> **WHAT YOU WILL DO**: Rescale the material starting with the line with "The image size is (1400, 842)." and going on through the line with "(x=157, y=95)", writing out only those lines again with the requests included. Multiply every coordinate in the answers by 1.15 and round to whole numbers, with halves rounding up, and leave the numbers in the requests unchanged.

> **INFORMATION GIVEN**:
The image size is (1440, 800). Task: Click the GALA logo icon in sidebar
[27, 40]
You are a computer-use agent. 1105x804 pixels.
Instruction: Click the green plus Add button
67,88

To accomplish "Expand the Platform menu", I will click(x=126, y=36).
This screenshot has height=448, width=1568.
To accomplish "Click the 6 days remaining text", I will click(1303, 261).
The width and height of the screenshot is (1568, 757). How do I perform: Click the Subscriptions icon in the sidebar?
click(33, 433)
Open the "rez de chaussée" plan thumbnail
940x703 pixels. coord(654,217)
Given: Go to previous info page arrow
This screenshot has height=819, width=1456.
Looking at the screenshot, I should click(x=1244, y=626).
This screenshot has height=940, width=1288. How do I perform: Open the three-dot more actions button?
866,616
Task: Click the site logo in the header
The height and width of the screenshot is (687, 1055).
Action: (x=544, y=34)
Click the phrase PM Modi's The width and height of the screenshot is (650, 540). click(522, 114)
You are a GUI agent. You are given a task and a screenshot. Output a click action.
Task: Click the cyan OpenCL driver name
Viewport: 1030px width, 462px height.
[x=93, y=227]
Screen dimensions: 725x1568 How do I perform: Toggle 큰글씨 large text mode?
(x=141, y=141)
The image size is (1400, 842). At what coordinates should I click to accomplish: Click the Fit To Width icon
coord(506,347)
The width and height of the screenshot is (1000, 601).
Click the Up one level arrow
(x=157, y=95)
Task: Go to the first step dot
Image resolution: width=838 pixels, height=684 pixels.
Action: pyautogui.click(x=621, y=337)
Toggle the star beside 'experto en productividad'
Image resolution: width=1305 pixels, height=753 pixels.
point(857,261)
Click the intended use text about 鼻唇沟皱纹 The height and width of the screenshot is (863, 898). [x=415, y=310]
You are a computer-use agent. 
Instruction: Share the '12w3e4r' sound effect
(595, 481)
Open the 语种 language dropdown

> **ANSWER FOR THIS EXERCISE**:
The image size is (1400, 842). At what coordinates should I click to accomplish: Click the Fit To Width icon
coord(582,399)
The width and height of the screenshot is (1000, 601).
Click the Up one level arrow
(x=181, y=109)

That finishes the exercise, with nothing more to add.